[vdo-devel] vdo 8.1.x - any documentation?

Andrew Walsh awalsh at redhat.com
Wed Feb 2 01:06:55 UTC 2022


On Tue, Feb 1, 2022 at 4:52 PM Gionatan Danti <g.danti at assyoma.it> wrote:
>
> Il 2022-02-01 15:49 Andrew Walsh ha scritto:
> > Please don't apologize!  I have had this question in my inbox, but it
> > keeps slipping further down the page.  I apologize for that.
>
> Hi Andrew, thank you for the kind reply. I really appreciate it.
>
> > Currently, the LVMVDO implementation is limited to a single logical
> > volume atop the VDO storage.  With that in mind, the same kind of
> > workaround can be achieved, assuming you enable scan_lvs.  It makes
> > for a slightly complicated looking output from `lsblk`, but it is
> > achievable like it was in the past.  It can become complicated pretty
> > quickly, so it must be very carefully deployed.
> >
> > Here is an example of a process I followed to create this on a test
> > machine that I would probably never end up using in production for
> > various reasons (such as using a loopback device), but displays the
> > steps needed.
> > ...
>
> Ok, so basically I need to nest multiple LVM. Quite doable for simple
> stack, somewhat more difficult (but bearable) for more convoluted ones.
>
> > Would you mind sharing what you like to use this stack for?  It would
> > be great to know how people are leveraging VDO out in the public.
>
> My main use case (testing only, for now) would be to use a single LVMVDO
> as backend for a thinpool with multiple thin volumes and snapshots.

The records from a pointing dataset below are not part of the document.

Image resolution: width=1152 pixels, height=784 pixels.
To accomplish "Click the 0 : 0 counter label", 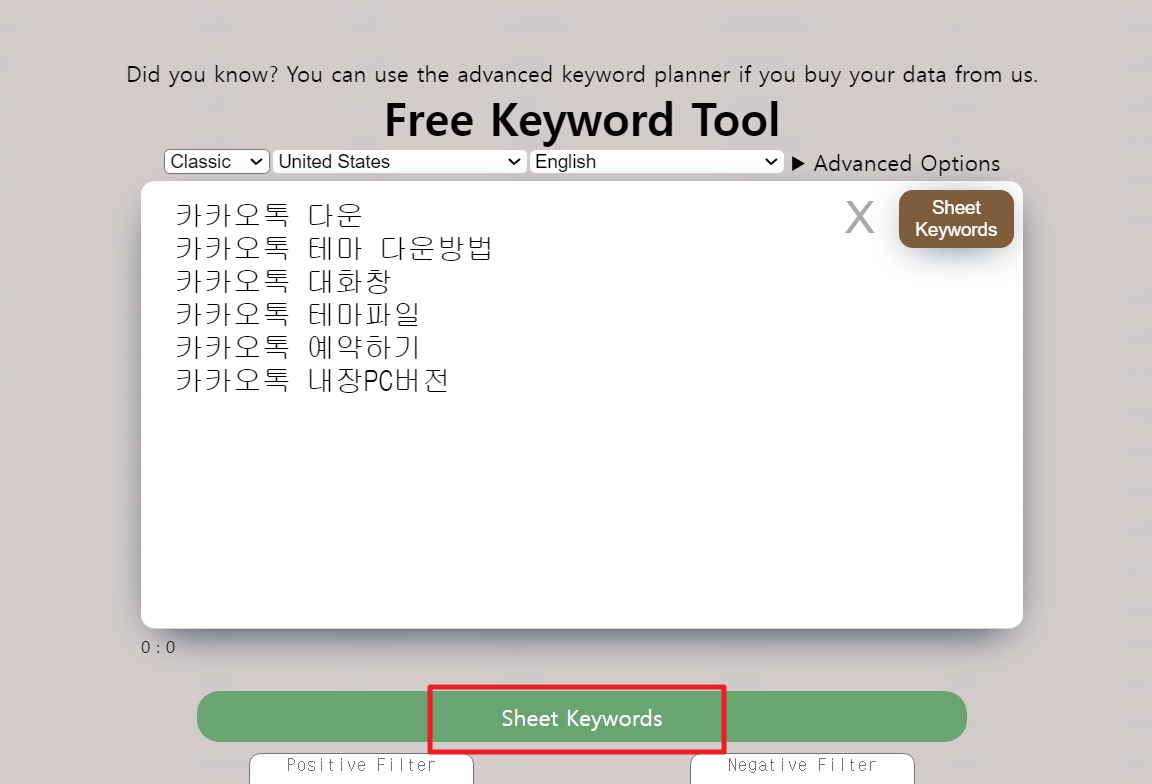I will coord(158,647).
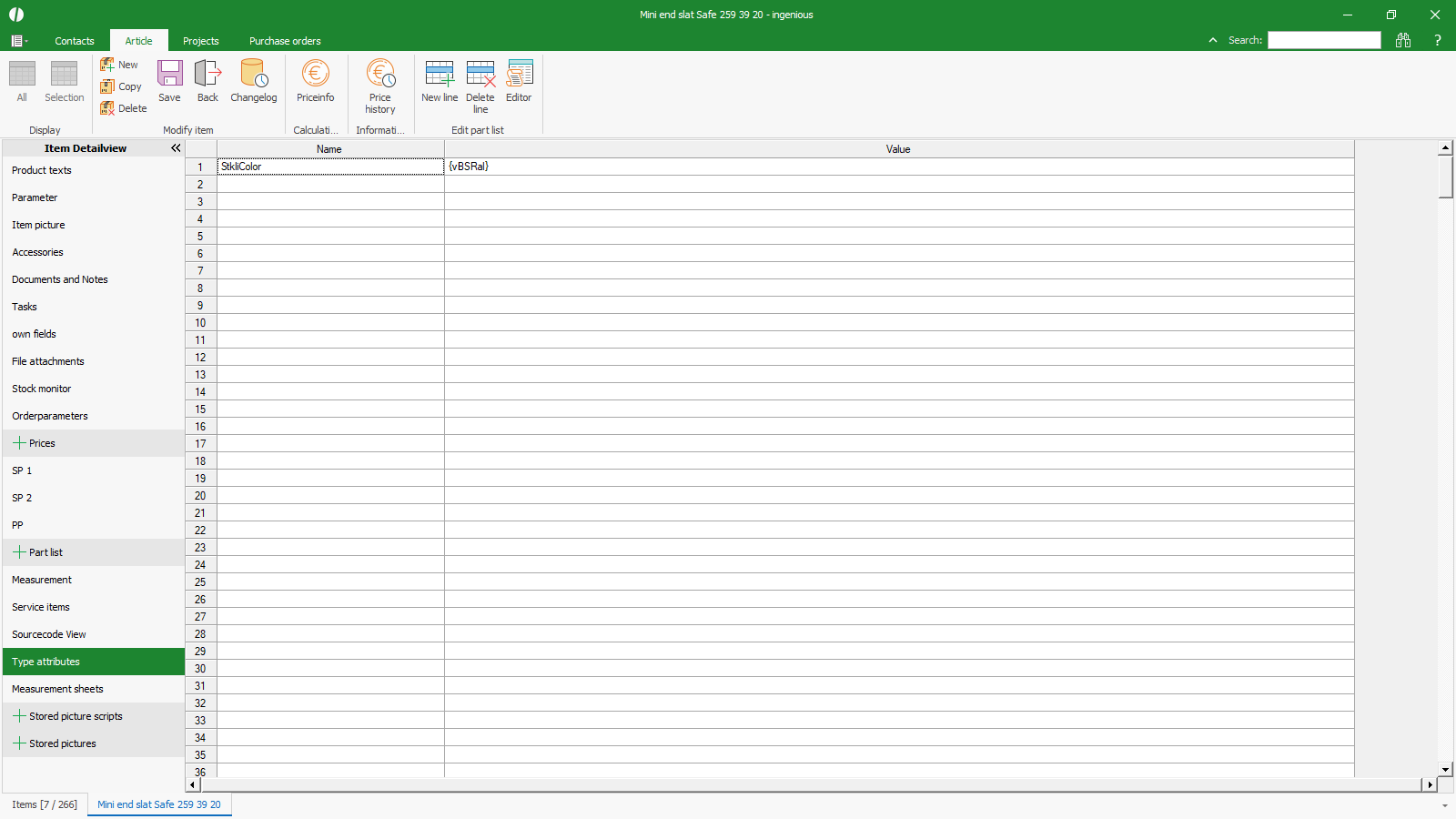Click the Search input field
Image resolution: width=1456 pixels, height=819 pixels.
coord(1324,40)
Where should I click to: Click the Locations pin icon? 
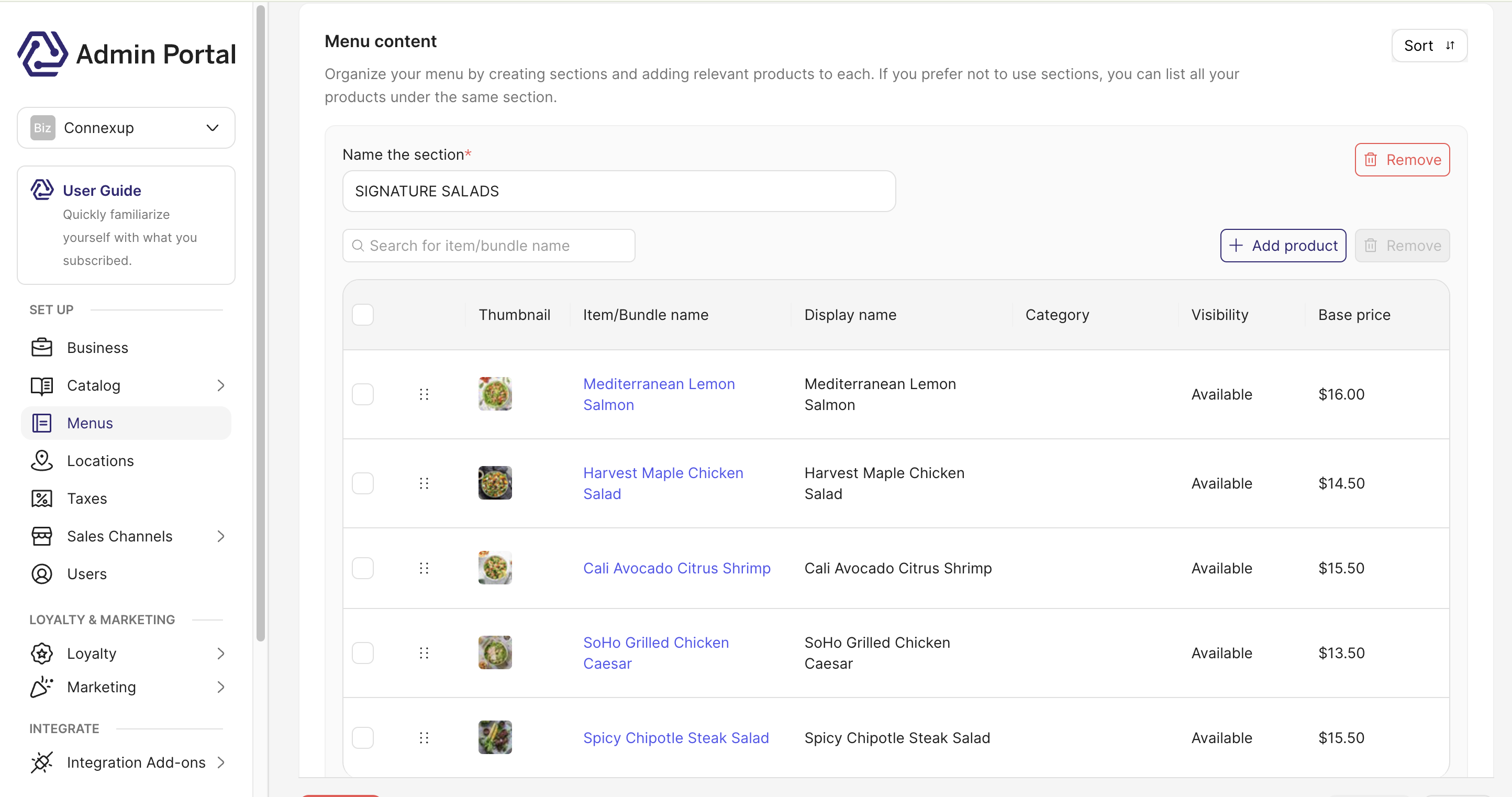click(42, 461)
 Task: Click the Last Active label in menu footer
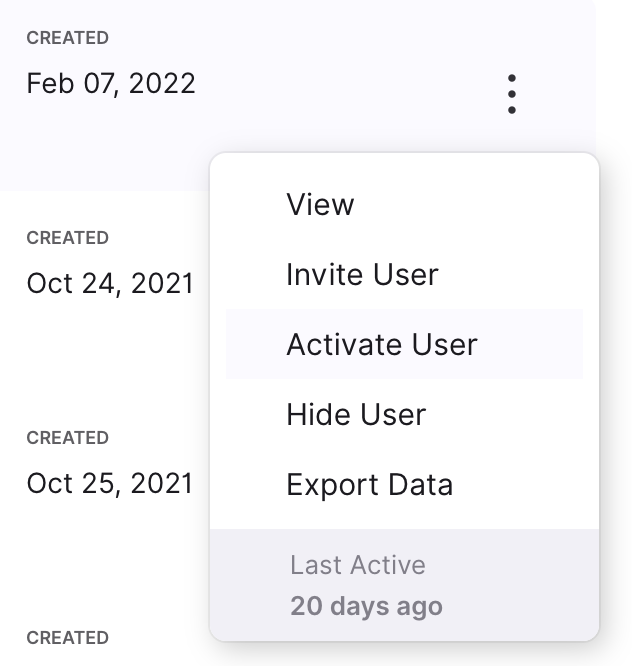(x=358, y=565)
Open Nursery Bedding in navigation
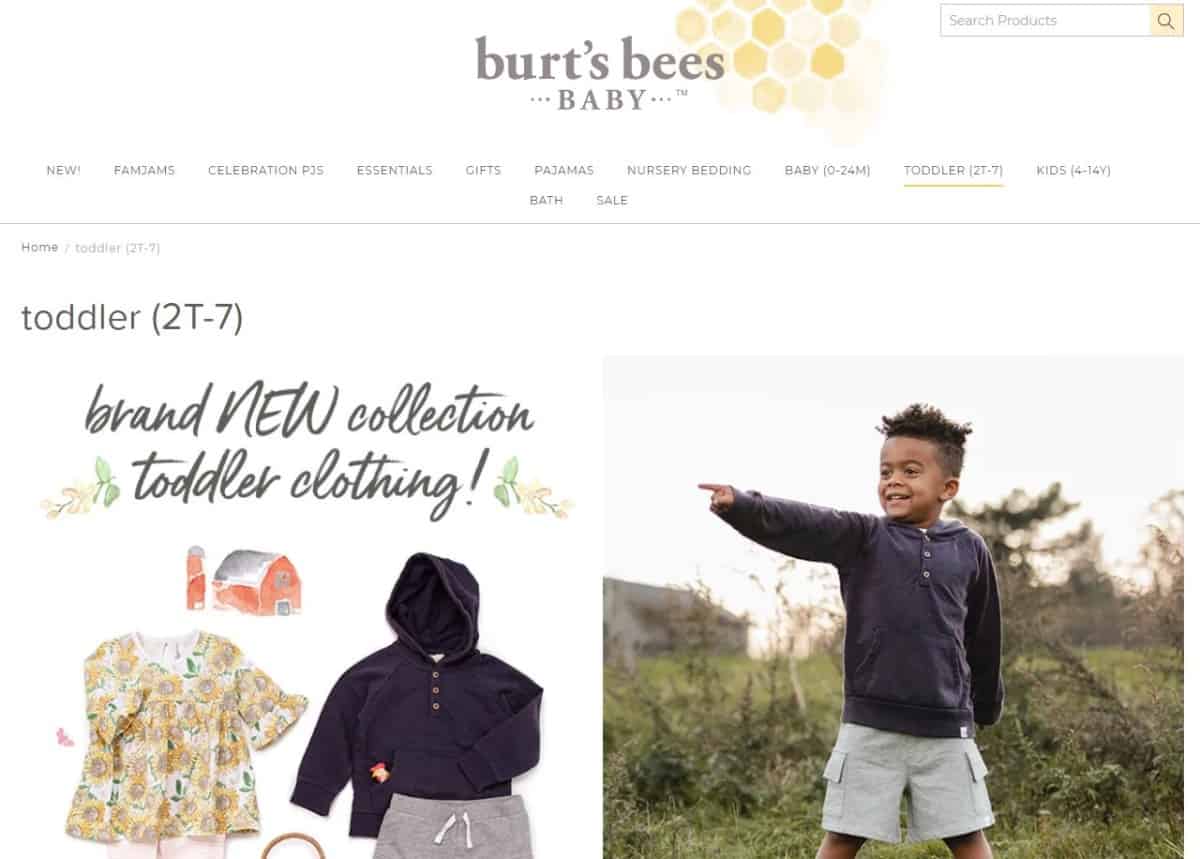 click(x=689, y=171)
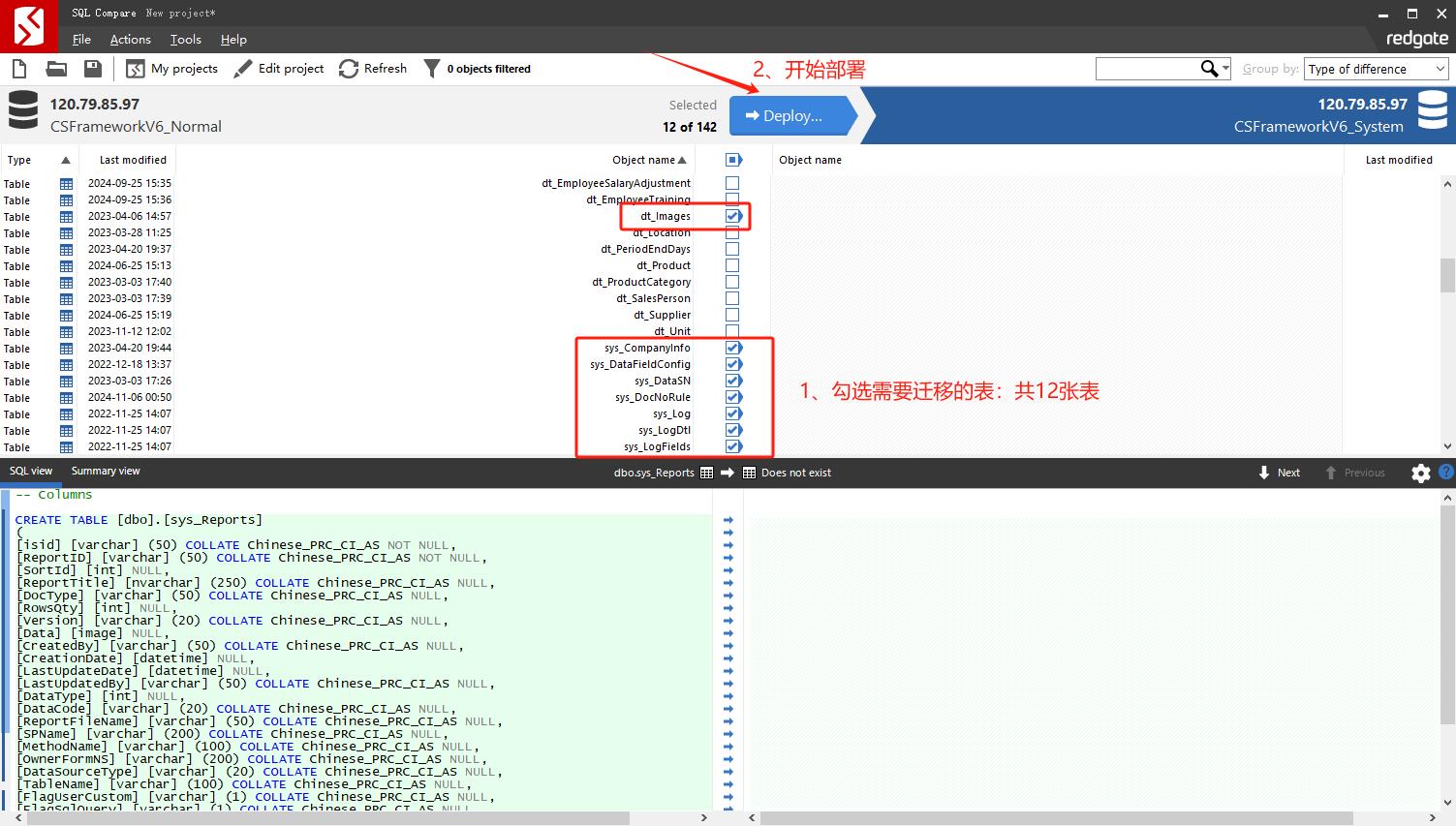
Task: Open the help icon in the SQL view bar
Action: [x=1445, y=472]
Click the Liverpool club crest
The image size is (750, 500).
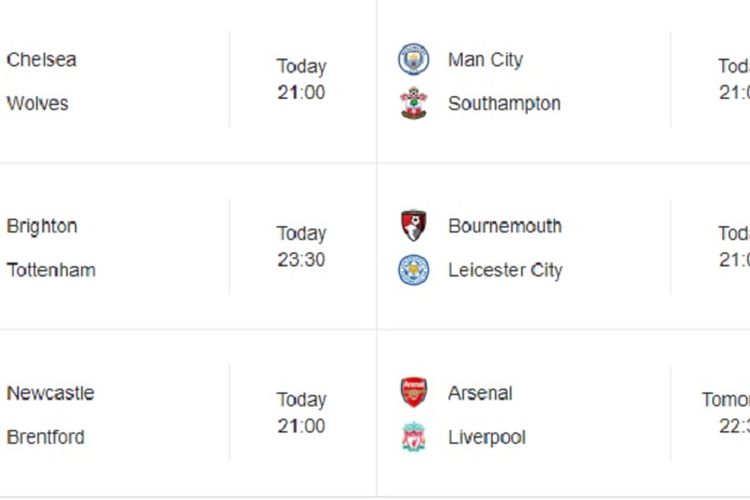pos(414,436)
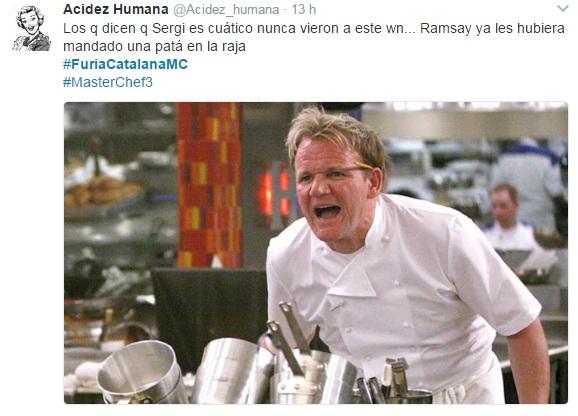Visit the @Acidez_humana handle link
The height and width of the screenshot is (416, 578).
click(226, 10)
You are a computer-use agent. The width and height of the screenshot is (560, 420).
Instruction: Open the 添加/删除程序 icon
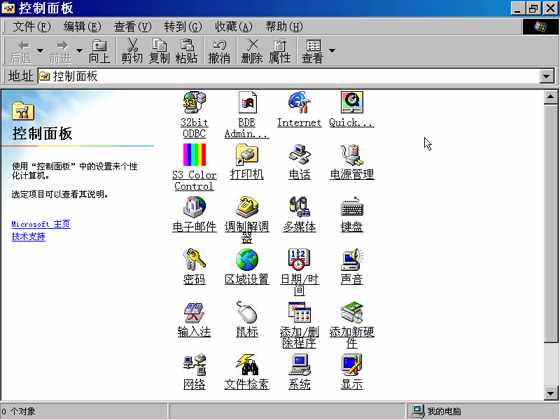[x=299, y=312]
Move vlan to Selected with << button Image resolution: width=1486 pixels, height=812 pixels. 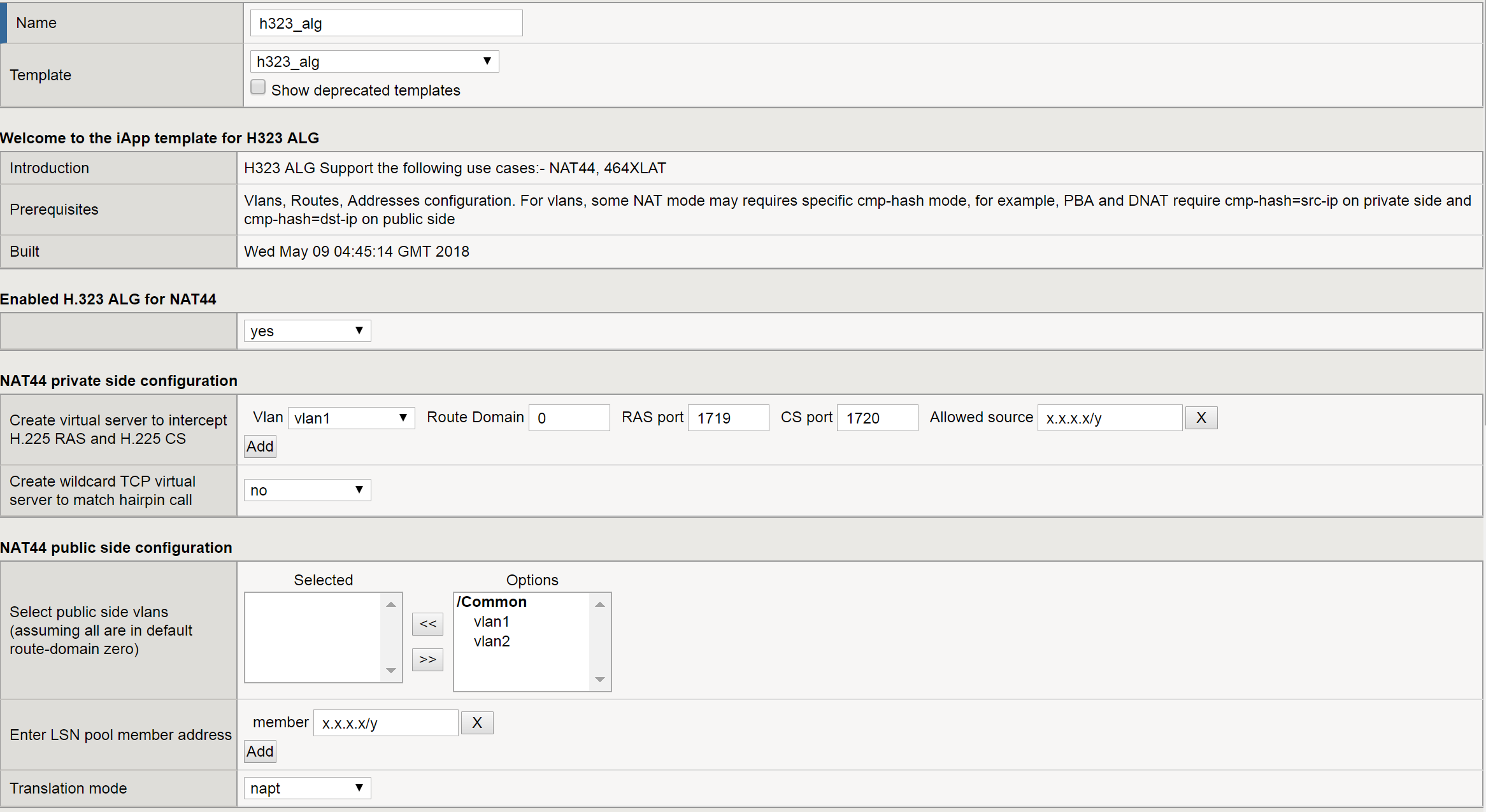tap(427, 623)
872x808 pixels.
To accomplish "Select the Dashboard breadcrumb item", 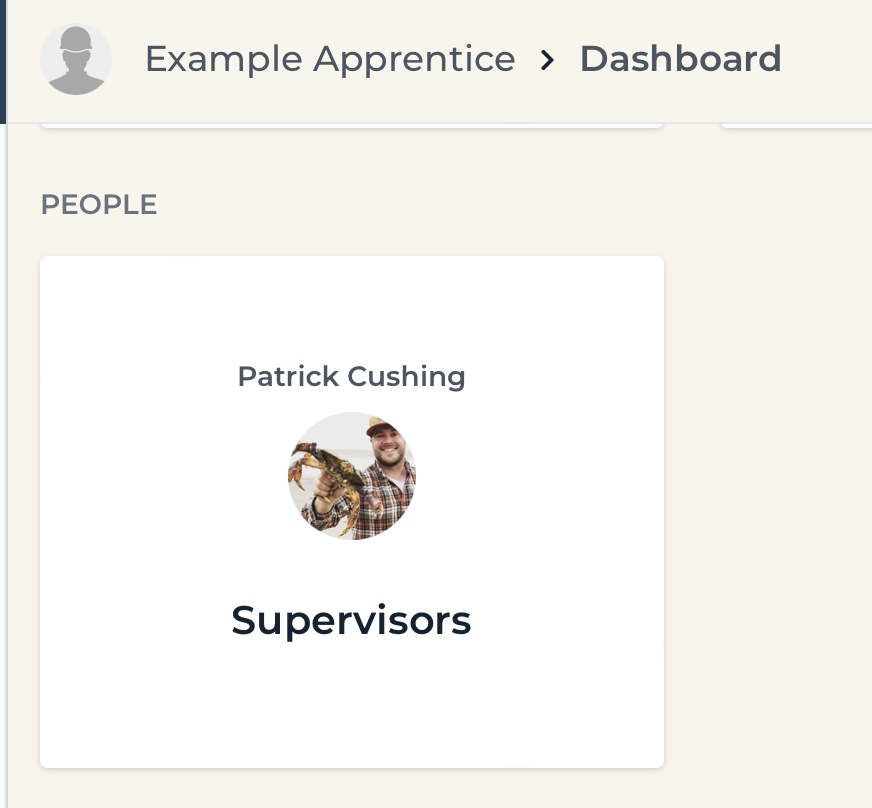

In
> previous testbed, the vdo utility provided a simple and effective method
> to create and control the VDO volume. I wondered how to do the same with
> LVMVDO and I skipped the nested-LVM case, but I remember the
> thinpool-over-VDO to be fully supported in previous RHEL.
>
> At the same time the VDO+thinpool combo seems somewhat discouraged on
> the LVM mailing list, mainly on error recovery grounds if/when ENOSP
> hits.
>
> Can I ask what are the current recommendations about VDO and thinlvm?
> Regards.
>
> --
> Danti Gionatan
> Supporto Tecnico
> Assyoma S.r.l. - www.assyoma.it
> email: g.danti at assyoma.it - info at assyoma.it
> GPG public key ID: FF5F32A8
>


So some of the current issues that make us want to lean toward
avoiding a thin-provisioning layer on top of VDO is due to the speed
at which VDO handles discards and the risk of running out of physical
space.  If you're double layering the thin provisioning, you're not
necessarily getting a lot of benefit (except for the fact that you're
getting snapshots), but possibly getting a bunch of risk because now
you have double the chance to run out of "physical" (to that layer)
space.  The VDO layer underneath LVM thin makes for a very precarious
(I believe potentially unrecoverable) situation if it runs out of
physical space.

If you run out of physical space with an lvm thin on top, you could
corrupt things pretty seriously, so monitoring the space utilization
is extremely important.  VDO running out of physical space works
differently than other thin provisioned devices in that you can't
overwrite a block in place.  This is because we can't know for sure
whether that block was a duplicate of another or not.  If it was
already a duplicate, then you don't have anywhere to store the newly
written data, so the VDO device will always allocate a new block
before confirming whether it can write it.  This makes a full physical
condition really difficult to work with if you can't expand the
underlying storage, so you should always make sure to have the ability
to Grow Physical on the VDO volume, even by a little bit (always in
increments of the slab size).

If you are not monitoring the VDO volume sufficiently well and do not
have an acceptable plan to expand reasonably fast in reaction (before
you run out of space), then I would certainly recommend against using
any kind of thin provisioning on top of the VDO volume.